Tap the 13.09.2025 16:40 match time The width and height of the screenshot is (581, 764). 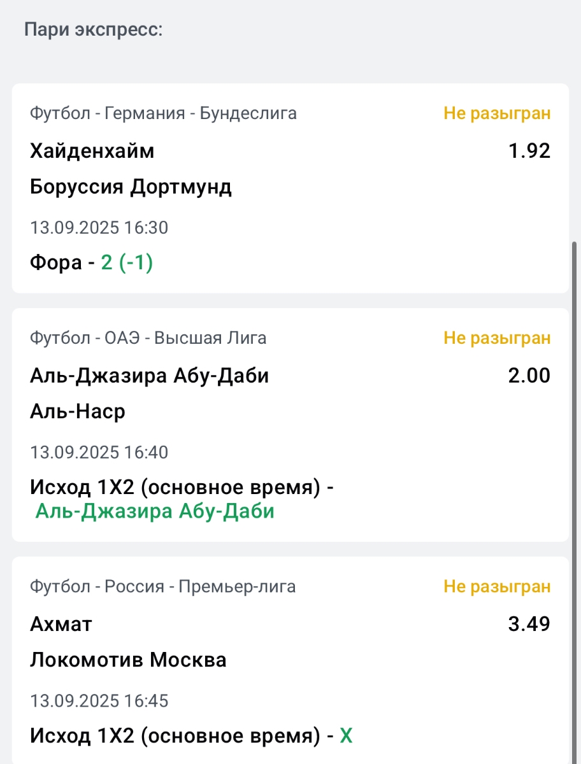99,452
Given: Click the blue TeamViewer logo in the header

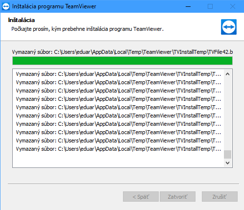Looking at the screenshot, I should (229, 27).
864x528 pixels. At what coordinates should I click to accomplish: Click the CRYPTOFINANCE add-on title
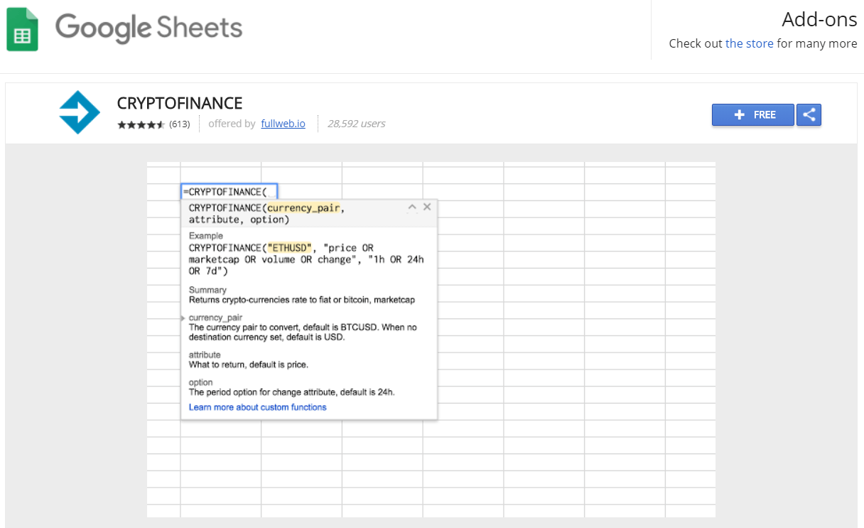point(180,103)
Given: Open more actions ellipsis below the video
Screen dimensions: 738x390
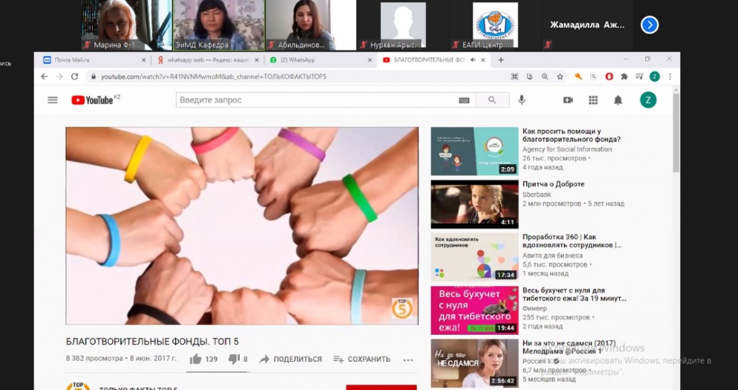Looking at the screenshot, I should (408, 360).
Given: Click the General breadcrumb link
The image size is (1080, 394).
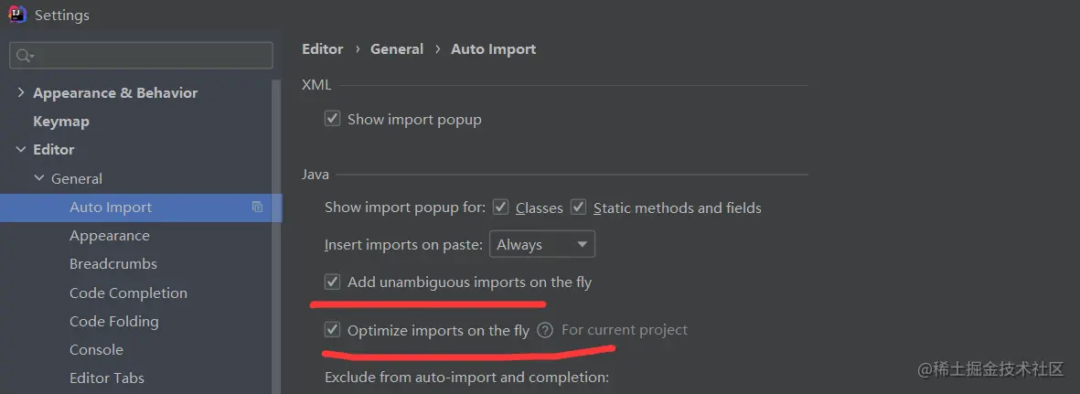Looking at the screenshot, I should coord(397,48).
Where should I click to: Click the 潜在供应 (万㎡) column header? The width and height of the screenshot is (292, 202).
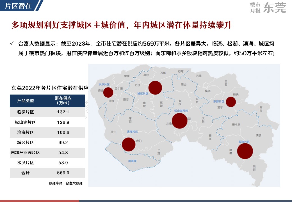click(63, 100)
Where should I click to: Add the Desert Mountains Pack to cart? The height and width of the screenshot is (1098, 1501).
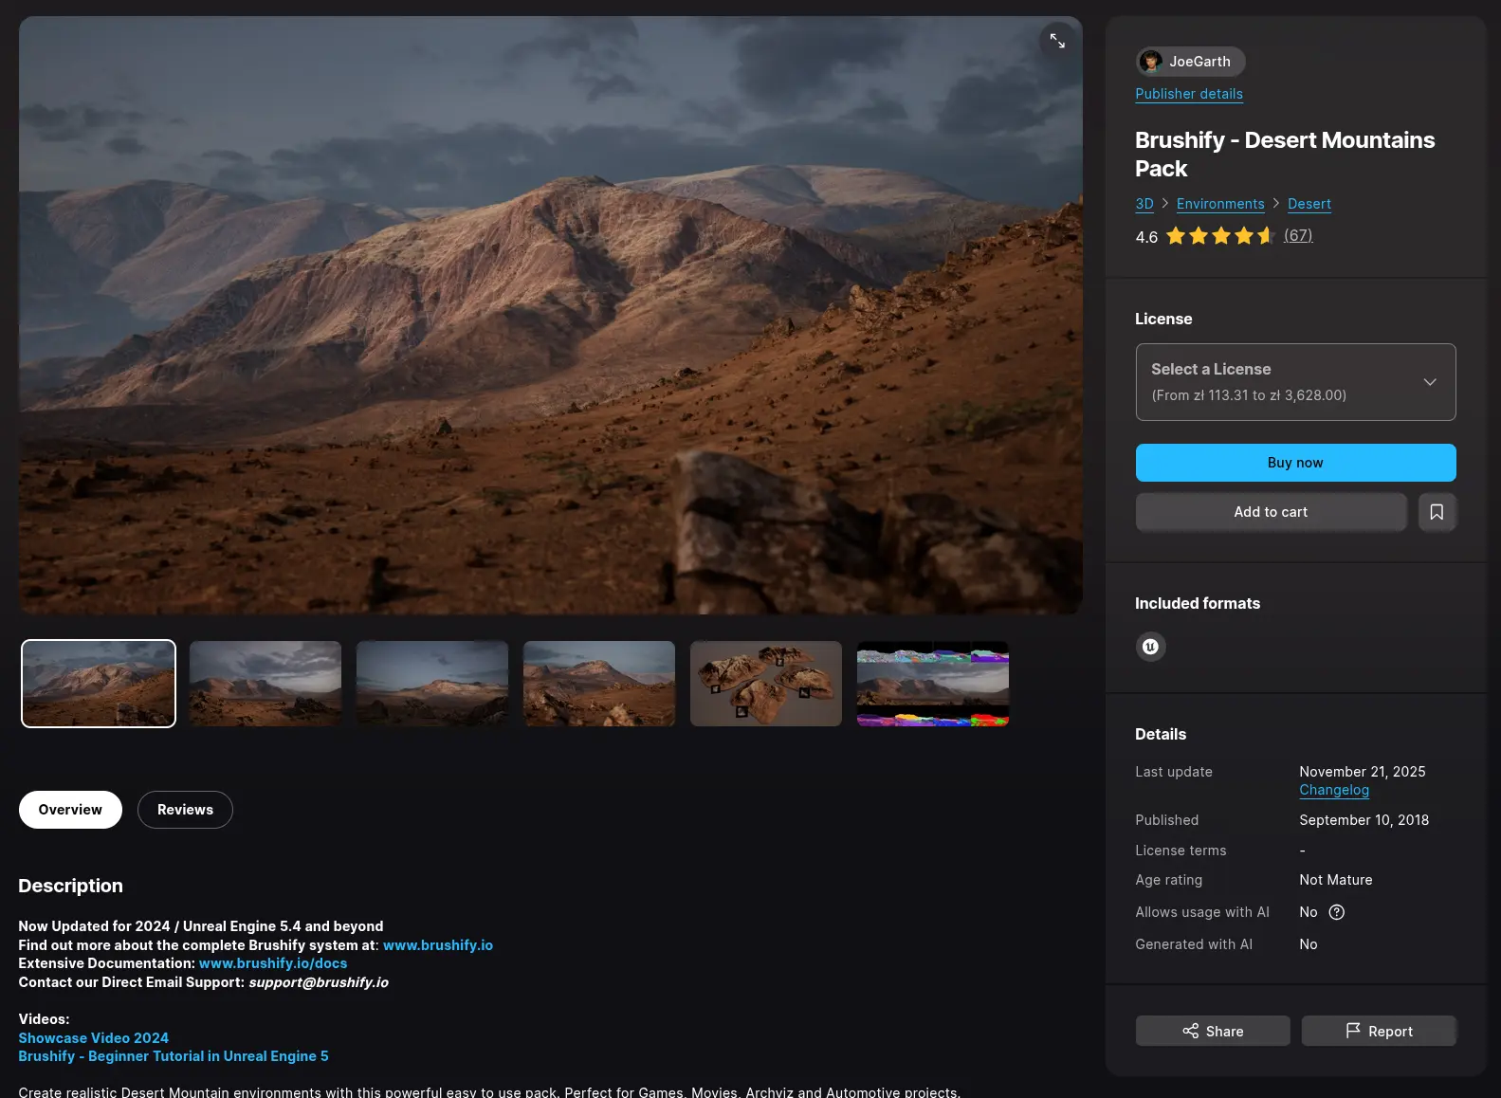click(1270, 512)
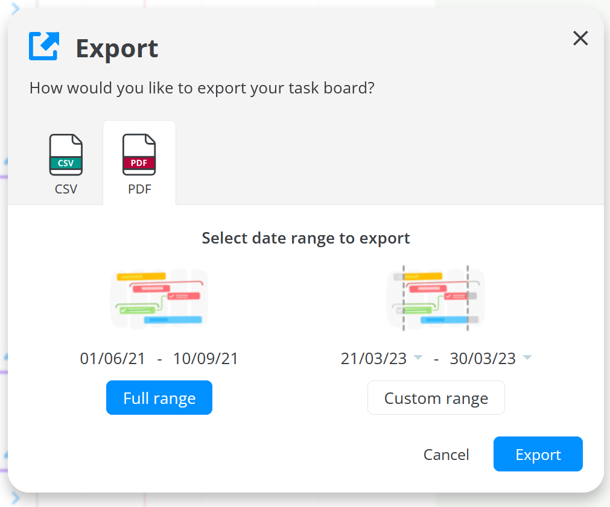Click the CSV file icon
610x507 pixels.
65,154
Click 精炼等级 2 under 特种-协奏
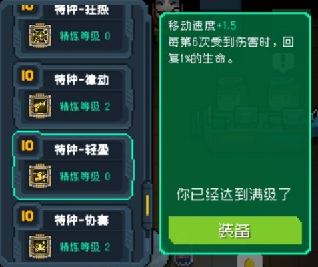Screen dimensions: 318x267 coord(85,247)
━━━━━━
- Work instruction
What must be output is the exact run of lines from the one holding "Given: Open more" through the end of the entries above, both ends included, minus the pictures.

- Result
Given: Open more actions ellipsis below the video
Screen dimensions: 738x390
Looking at the screenshot, I should (408, 360).
Given: Click the General breadcrumb link
The image size is (1080, 394).
Looking at the screenshot, I should coord(397,48).
Where should I click to: Click the 潜在供应 (万㎡) column header? The width and height of the screenshot is (292, 202).
click(63, 100)
Where should I click to: Add the Desert Mountains Pack to cart? The height and width of the screenshot is (1098, 1501).
click(1270, 512)
Click the CSV file icon
610x507 pixels.
65,154
Click 精炼等级 2 under 特种-协奏
Screen dimensions: 318x267 coord(85,247)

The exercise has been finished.